— What the task asks —
Text only, exactly as given: reproduce the entries below without their pictures.
━━━ Source material ━━━
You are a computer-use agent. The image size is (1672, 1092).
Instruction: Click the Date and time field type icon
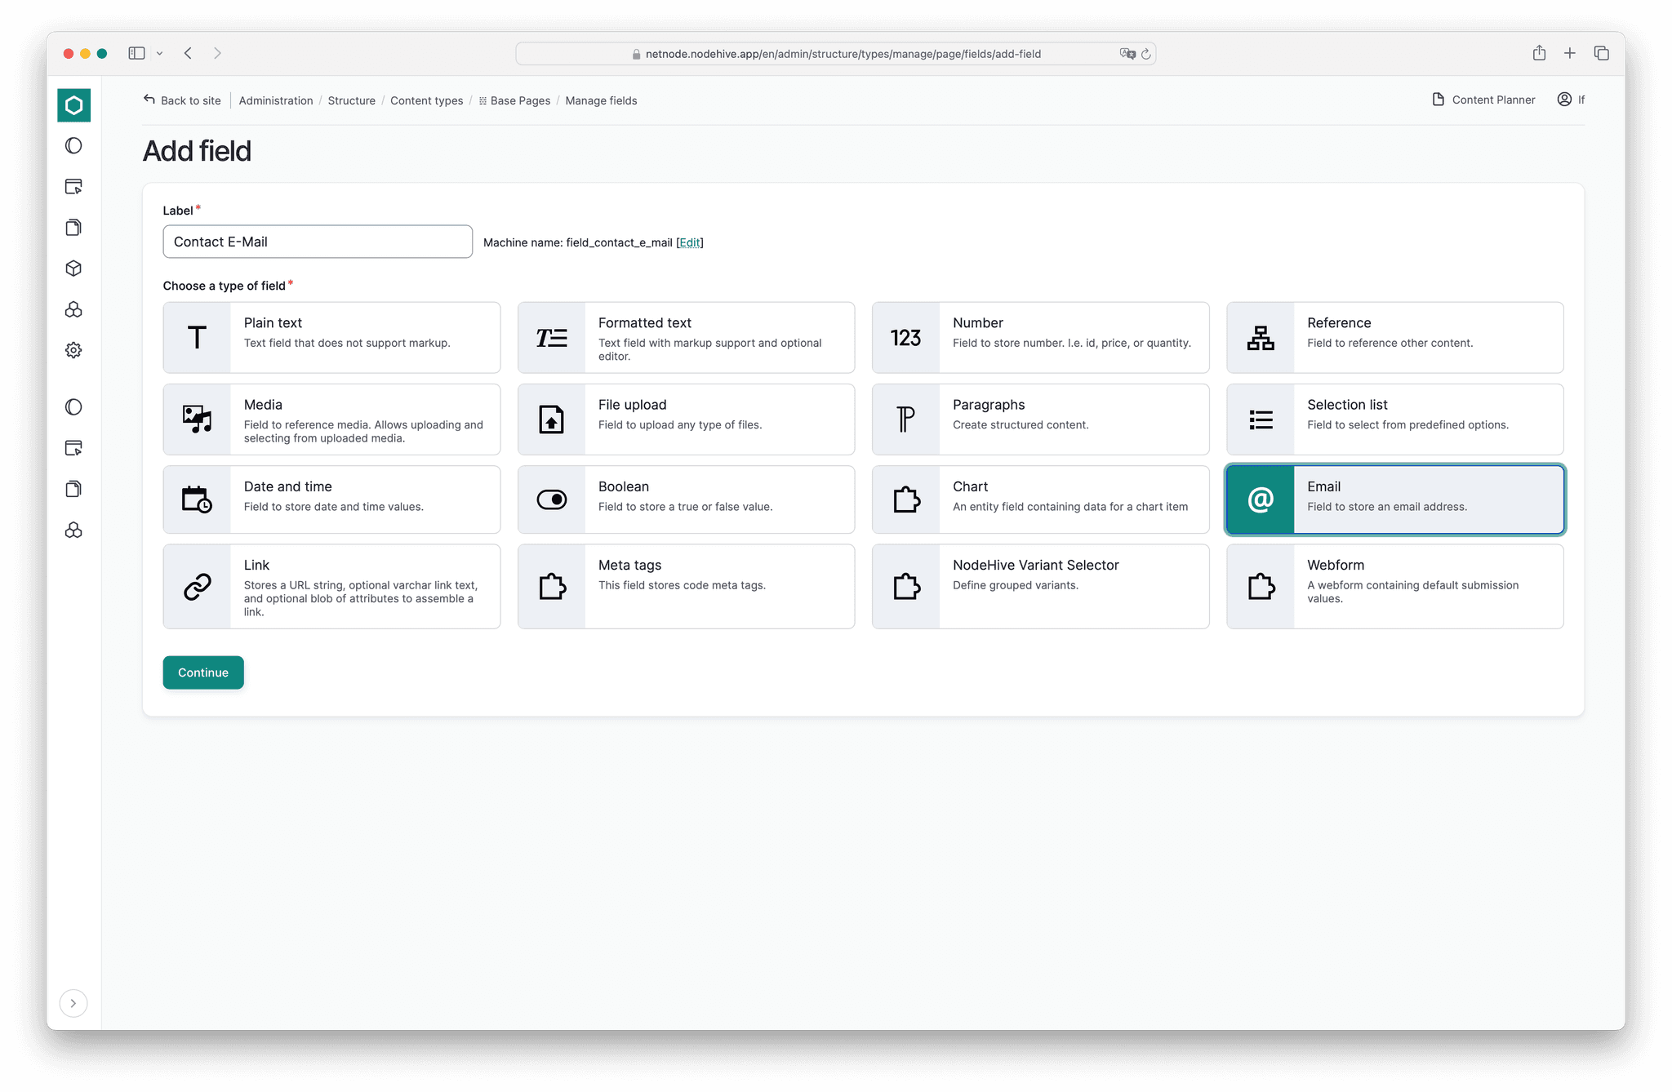click(198, 499)
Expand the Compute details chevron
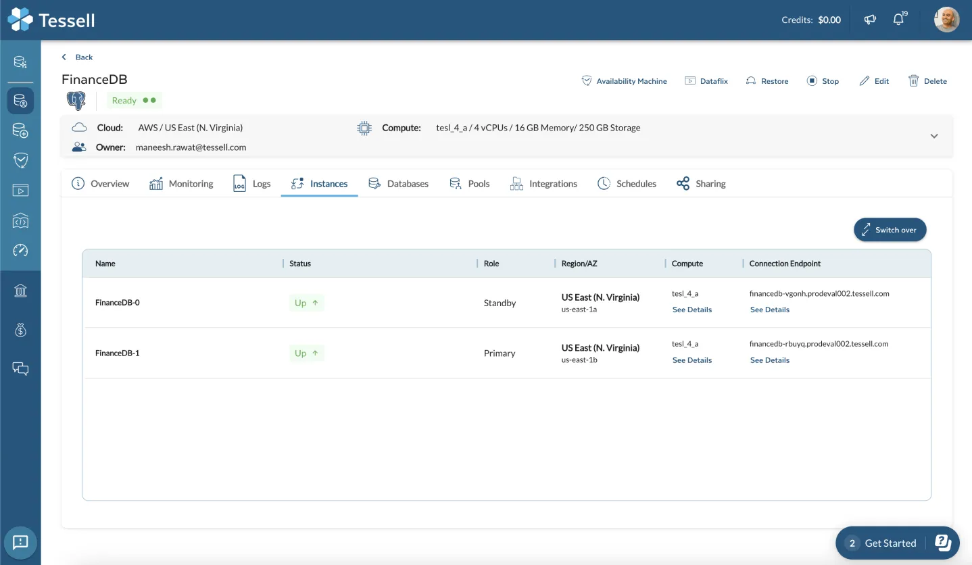The image size is (972, 565). [x=934, y=136]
━━━
— Answer to the exercise —
You are a computer-use agent. The image size is (1672, 1092).
Instruction: Click the Date and time field type icon
click(198, 499)
Expand the Compute details chevron
The image size is (972, 565). [x=934, y=136]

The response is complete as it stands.